16 February 2026

Jesus and his friends have come to Caesarea Philippi and he asks them, ‘Who do people say that the Son of Man is?’ Some thought he was John the Baptist, some Elijah, some Jeremiah. ‘Who do you say that I am?’ asks Jesus. It is Simon Peter who answers, ‘You are the Messiah, the Son of the living God.’  

But when Jesus reveals the nature of his  Messiahship, Peter gets it all wrong. The Messiah’s  true identity is hidden in the great suffering he must endure in Jerusalem and their identity is to be found in a true discipleship of forgetting self,  taking up the cross and following Jesus. It is a way of hiddenness and  anonymity!

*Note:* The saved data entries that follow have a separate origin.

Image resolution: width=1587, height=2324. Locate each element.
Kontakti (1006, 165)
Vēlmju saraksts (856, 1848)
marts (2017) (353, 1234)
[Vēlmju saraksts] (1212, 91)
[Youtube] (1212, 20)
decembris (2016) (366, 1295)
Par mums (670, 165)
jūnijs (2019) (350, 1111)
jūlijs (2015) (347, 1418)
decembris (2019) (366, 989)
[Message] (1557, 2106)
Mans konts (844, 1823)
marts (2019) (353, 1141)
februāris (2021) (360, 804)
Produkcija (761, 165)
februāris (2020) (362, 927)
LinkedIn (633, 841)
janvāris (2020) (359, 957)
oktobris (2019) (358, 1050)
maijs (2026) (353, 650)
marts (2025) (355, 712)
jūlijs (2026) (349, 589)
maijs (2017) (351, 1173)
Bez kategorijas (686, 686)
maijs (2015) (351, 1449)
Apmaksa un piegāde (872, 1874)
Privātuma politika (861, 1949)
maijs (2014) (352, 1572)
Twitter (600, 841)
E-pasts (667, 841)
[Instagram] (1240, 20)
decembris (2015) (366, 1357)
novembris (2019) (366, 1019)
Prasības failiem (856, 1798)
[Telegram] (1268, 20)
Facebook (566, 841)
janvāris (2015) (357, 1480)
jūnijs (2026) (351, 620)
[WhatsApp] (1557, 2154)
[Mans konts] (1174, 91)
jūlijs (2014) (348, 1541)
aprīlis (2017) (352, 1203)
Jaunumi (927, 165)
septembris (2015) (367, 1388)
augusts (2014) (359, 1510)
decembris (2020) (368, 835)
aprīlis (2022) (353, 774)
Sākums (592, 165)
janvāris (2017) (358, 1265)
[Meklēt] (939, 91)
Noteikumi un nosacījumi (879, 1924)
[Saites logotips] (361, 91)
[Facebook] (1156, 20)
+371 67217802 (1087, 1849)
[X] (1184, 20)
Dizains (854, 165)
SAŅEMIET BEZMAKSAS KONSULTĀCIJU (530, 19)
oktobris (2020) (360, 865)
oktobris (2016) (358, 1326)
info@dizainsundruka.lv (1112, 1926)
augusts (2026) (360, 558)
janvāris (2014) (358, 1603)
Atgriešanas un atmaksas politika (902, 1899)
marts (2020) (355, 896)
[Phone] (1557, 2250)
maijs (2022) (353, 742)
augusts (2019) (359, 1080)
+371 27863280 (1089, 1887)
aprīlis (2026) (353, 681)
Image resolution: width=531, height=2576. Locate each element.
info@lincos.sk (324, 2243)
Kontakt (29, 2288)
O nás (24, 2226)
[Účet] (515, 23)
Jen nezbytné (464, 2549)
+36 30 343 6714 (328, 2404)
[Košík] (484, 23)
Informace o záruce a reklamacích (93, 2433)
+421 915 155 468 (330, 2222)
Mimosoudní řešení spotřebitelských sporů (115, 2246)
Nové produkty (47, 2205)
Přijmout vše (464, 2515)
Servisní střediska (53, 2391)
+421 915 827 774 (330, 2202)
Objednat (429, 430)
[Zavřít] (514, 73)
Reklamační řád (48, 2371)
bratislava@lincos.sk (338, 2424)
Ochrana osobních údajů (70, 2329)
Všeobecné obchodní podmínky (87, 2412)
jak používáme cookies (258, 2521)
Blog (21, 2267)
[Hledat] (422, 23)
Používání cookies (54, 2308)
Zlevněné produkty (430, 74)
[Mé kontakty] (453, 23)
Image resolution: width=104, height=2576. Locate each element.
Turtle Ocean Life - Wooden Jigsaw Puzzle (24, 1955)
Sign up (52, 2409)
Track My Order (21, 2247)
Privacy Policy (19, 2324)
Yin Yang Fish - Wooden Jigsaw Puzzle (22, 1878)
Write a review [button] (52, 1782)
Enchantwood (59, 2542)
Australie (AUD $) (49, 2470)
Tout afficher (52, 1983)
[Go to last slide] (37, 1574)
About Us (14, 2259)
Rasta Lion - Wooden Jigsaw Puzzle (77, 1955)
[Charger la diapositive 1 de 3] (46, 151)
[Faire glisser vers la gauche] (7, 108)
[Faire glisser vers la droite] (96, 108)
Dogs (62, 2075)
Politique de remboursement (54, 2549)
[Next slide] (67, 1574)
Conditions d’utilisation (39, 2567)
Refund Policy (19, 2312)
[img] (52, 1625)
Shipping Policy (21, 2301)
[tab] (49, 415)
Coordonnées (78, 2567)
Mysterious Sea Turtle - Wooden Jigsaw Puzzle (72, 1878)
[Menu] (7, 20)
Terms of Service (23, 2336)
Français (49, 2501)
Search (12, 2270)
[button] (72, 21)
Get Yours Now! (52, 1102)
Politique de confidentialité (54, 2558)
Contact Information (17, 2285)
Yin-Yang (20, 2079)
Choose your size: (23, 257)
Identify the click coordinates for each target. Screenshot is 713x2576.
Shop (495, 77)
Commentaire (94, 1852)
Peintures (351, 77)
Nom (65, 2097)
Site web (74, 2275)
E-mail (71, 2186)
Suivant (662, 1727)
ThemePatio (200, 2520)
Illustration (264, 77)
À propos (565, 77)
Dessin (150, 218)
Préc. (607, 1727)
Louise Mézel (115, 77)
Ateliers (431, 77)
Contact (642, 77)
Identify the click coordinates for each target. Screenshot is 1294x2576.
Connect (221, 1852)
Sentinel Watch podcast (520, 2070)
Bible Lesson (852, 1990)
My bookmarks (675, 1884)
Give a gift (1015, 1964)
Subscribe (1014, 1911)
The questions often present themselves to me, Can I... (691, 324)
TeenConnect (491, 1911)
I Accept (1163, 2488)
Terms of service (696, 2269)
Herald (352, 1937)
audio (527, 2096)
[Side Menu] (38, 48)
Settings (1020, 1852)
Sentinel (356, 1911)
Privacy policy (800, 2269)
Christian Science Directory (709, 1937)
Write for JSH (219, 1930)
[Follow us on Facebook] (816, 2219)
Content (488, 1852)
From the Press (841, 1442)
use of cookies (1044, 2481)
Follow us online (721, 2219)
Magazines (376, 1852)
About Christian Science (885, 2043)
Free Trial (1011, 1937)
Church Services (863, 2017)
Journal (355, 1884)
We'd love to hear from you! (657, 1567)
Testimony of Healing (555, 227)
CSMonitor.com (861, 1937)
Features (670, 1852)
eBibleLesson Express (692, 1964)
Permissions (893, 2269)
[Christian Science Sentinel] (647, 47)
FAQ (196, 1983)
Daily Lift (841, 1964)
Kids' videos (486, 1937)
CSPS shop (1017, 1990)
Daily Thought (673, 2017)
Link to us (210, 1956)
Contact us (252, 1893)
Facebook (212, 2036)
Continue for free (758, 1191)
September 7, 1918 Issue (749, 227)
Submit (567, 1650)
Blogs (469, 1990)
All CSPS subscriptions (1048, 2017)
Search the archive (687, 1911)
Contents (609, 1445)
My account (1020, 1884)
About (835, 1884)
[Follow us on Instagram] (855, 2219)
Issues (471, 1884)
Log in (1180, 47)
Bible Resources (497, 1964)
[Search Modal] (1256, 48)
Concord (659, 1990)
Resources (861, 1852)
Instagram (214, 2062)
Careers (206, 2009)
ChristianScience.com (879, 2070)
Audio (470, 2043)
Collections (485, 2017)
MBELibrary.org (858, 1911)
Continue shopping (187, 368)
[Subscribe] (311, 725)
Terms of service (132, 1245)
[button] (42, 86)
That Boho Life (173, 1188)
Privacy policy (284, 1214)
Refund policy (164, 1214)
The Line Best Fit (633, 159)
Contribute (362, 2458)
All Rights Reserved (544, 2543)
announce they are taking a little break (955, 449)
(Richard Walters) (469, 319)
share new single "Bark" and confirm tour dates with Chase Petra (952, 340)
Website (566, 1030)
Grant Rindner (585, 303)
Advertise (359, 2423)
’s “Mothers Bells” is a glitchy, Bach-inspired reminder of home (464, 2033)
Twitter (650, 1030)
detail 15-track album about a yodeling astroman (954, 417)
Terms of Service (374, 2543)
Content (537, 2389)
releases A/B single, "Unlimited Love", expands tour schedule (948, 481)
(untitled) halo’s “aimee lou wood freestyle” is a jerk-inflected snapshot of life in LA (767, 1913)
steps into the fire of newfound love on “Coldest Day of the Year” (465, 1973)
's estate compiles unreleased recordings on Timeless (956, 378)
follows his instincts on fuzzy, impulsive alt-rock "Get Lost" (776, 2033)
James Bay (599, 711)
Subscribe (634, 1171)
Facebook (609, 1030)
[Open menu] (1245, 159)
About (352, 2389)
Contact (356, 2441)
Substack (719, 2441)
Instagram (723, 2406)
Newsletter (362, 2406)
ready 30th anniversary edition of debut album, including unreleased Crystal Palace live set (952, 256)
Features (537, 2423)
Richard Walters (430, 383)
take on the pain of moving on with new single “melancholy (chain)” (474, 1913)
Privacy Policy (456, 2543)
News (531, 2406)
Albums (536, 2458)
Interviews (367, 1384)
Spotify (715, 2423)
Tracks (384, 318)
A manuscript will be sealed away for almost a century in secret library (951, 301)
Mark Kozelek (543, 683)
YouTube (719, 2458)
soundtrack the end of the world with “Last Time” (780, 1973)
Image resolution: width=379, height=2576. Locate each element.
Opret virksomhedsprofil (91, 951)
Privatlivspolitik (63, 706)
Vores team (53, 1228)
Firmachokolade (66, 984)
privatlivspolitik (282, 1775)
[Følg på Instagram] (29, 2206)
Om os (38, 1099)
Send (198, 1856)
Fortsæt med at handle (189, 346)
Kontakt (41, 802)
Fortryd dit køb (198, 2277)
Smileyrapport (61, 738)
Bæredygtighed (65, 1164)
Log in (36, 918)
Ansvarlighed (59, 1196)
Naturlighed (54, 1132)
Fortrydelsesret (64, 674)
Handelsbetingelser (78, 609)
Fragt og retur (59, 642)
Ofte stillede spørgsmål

 In a former day, anonymity was common place. Who painted the mammoths in the pre-historic caves? Who wrote the words and composed the tunes of our beloved  folk songs? Who wrote the book of Genesis or the accounts of the books of Kings or even the Gospels? Do we really know?

We have the teachings of Jesus and some of the letters ascribed to Paul but there is much uncertainty about biblical authorship. It is a secret, a puzzle, a search which adds to the wonder of this sacred book whose anonymity reveals the secret of eternal life.

At the end of his discussion about his identity, Jesus sternly ordered the disciples not to tell anyone that he was the Messiah. And so he befriends an anonymous woman at the well who, in her turn, shares the good news with people in the town.

But we do not know her identity save she is a woman and a Samaritan. But the encounter gives birth to a word about living water and a truth that what we harvest in our day is the fruit of those anonymous people who went before us. ‘I sent you to reap that for which you did not labour.’ But who did this labour?